Document.

## start

Review by Wintersage Author IconMail Icon
Rated: E | (3.5)
Hello!
Your story has left me wanting a conclusion or more context, anything to resolve Hana's issue and learn more about the characters. That being said, I have a few correction/critiques/suggestions below.

Critiques:
- In the second sentence, you use the phrase "honey colored hues." I'm not entirely sure what you mean by "hues"- are you referring to her eyes or maybe her skin color? I suggest replacing "hues" with another word, or adding onto that phrase to clarify your statement.

- The sentence that reads "She couldn’t believe her last plan failed so miserably it felt like everything was against her goal to succeed..." feels like it would flow better as two separate sentences. Try cutting off the first sentence at "miserably."

- To differentiate between characters, and make the switch between subjects clearer, I recommend bringing "Isn't that what you said last time..." into a separate paragraph. Currently everything is all squashed together and a bit difficult to read. Spacing out the text will help the reader stay focused on the story.

## end

Set task 1. Copy the listing below line for line, leaving out the pictures.

Dataset records.
## start

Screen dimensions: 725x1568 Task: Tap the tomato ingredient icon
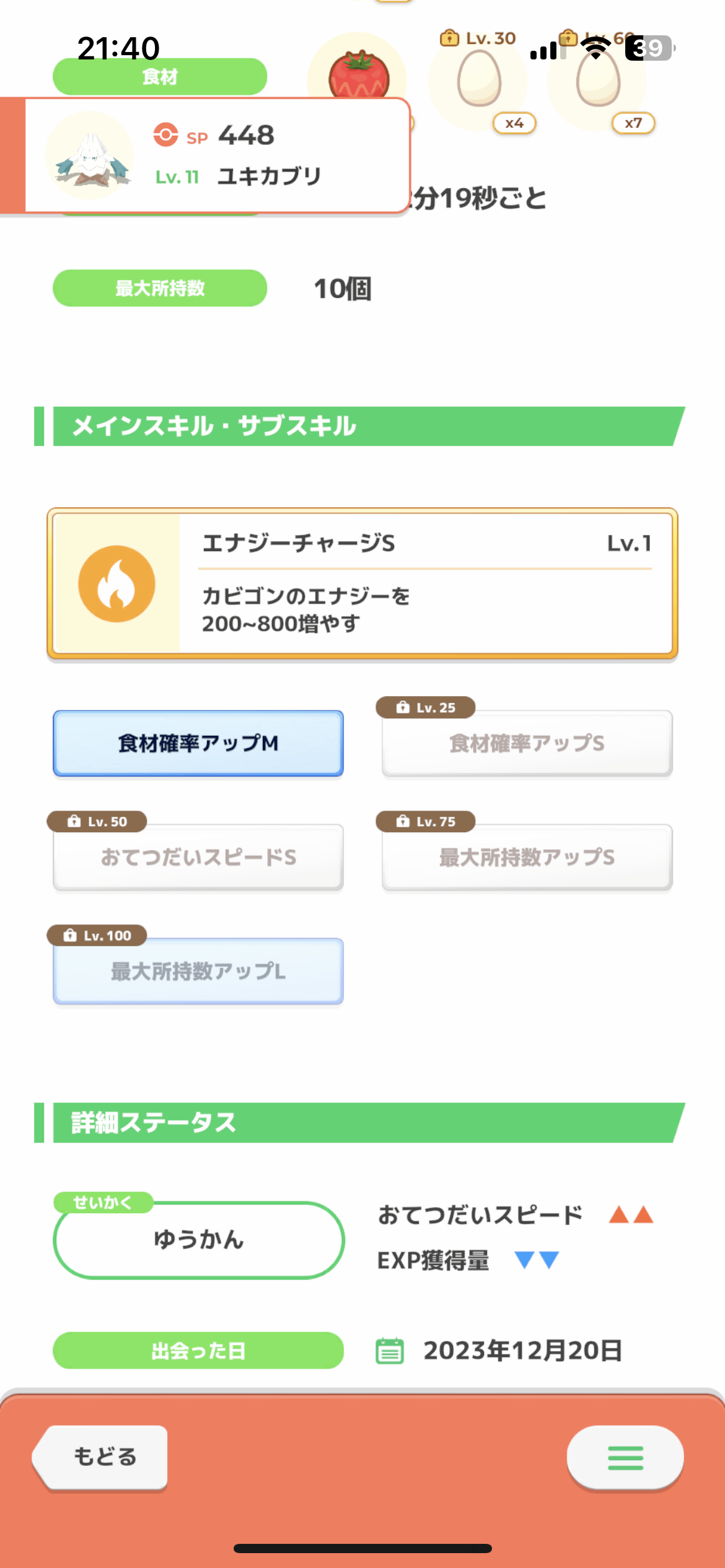(x=359, y=74)
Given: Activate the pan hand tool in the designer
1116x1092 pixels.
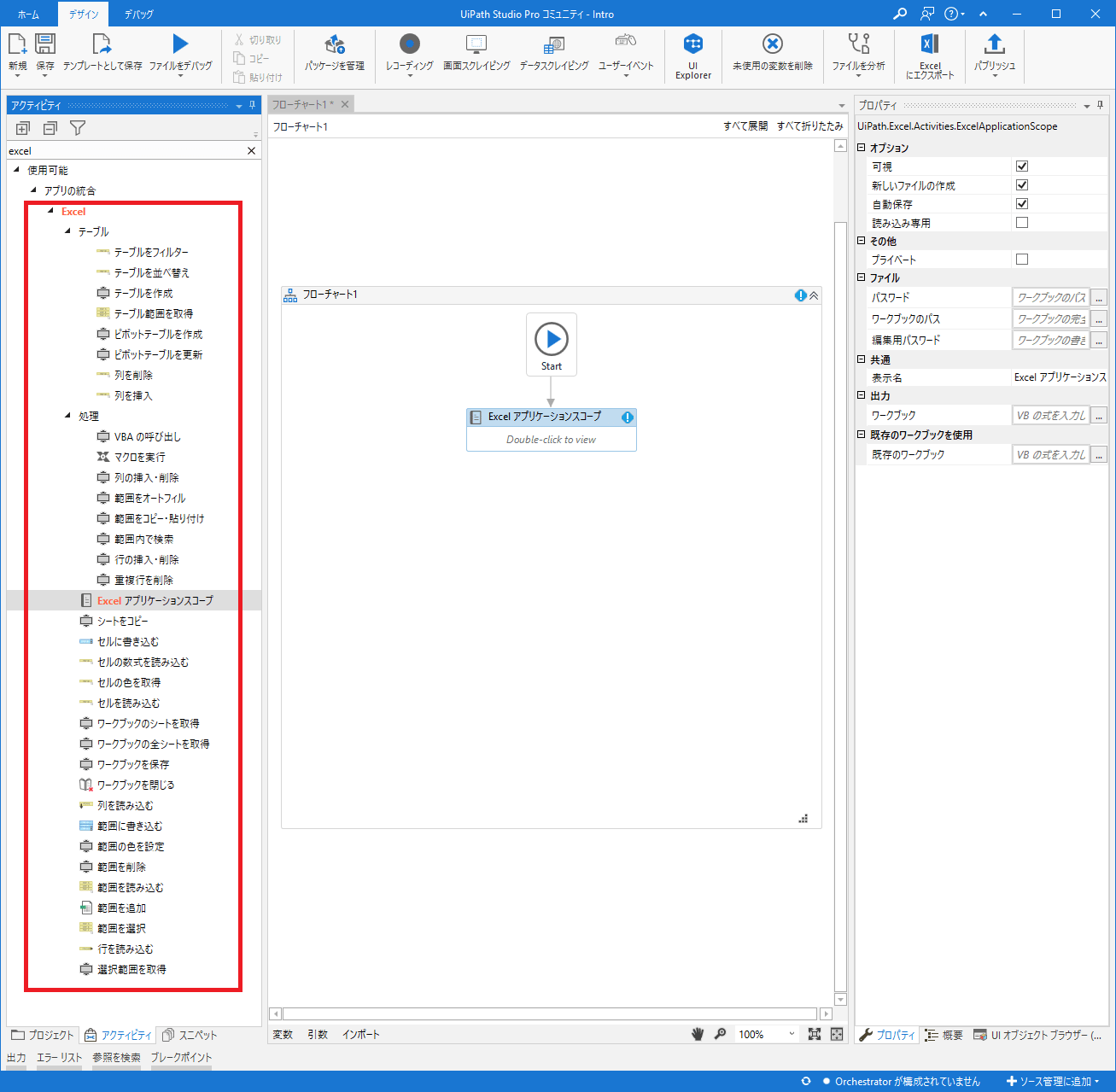Looking at the screenshot, I should [x=698, y=1034].
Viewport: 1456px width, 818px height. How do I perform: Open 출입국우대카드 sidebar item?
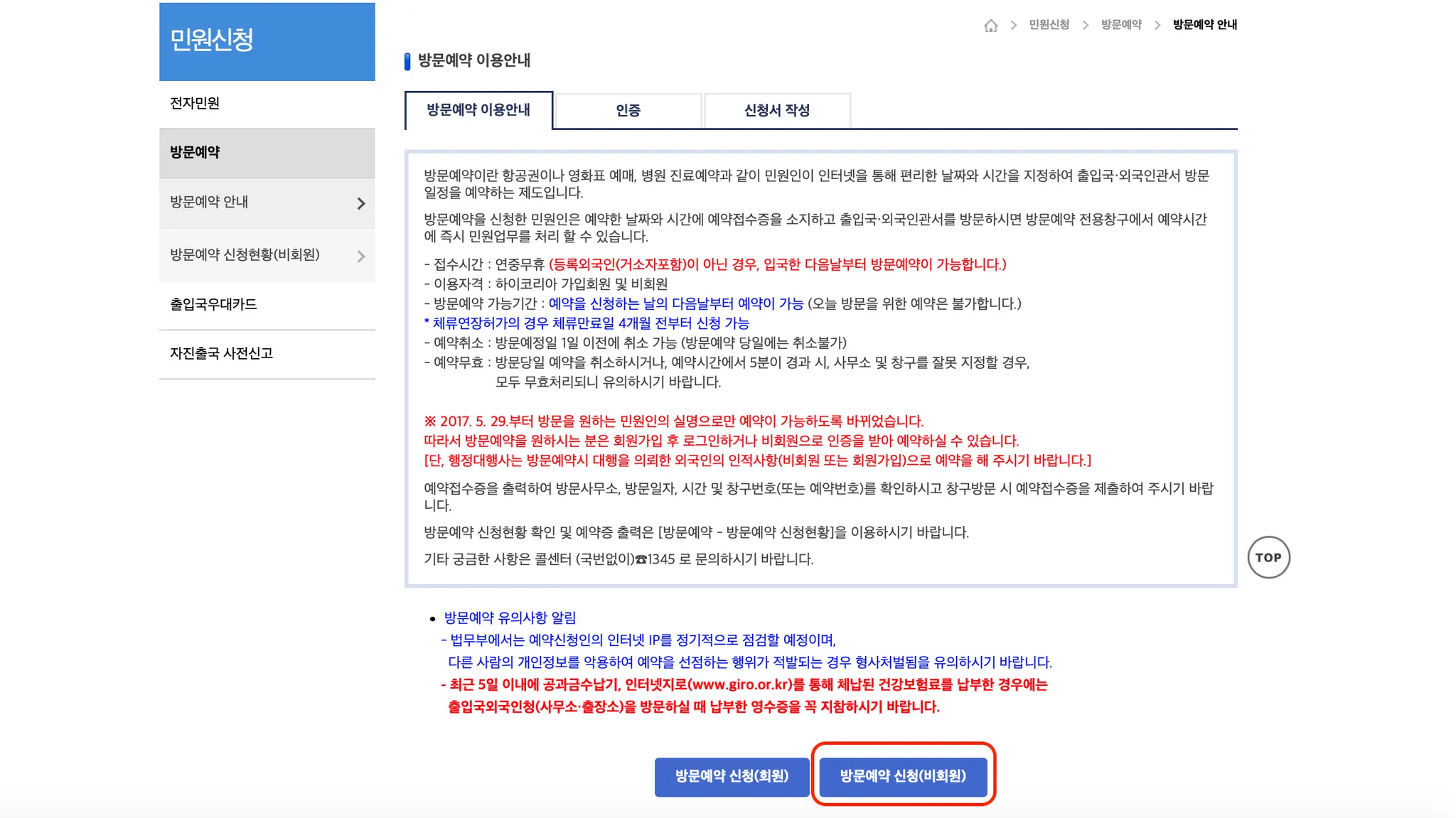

## end

Set task 2. In the review, rewrite the paragraph beginning "To differentiate between characters" in shorter form, keeping its main points.

Written solution 1.
Screen dimensions: 725x1568 Task: Tap the tomato ingredient icon
(x=359, y=74)
Given: Activate the pan hand tool in the designer
1116x1092 pixels.
Looking at the screenshot, I should [x=698, y=1034].
Viewport: 1456px width, 818px height. How do I perform: Open 출입국우대카드 sidebar item?

Written solution 2. Put "Isn't that what you said last time..." in its own paragraph so the characters and the change of subject are clearer. The text is currently crammed together and hard to read, and spacing it out will keep the reader focused on the story.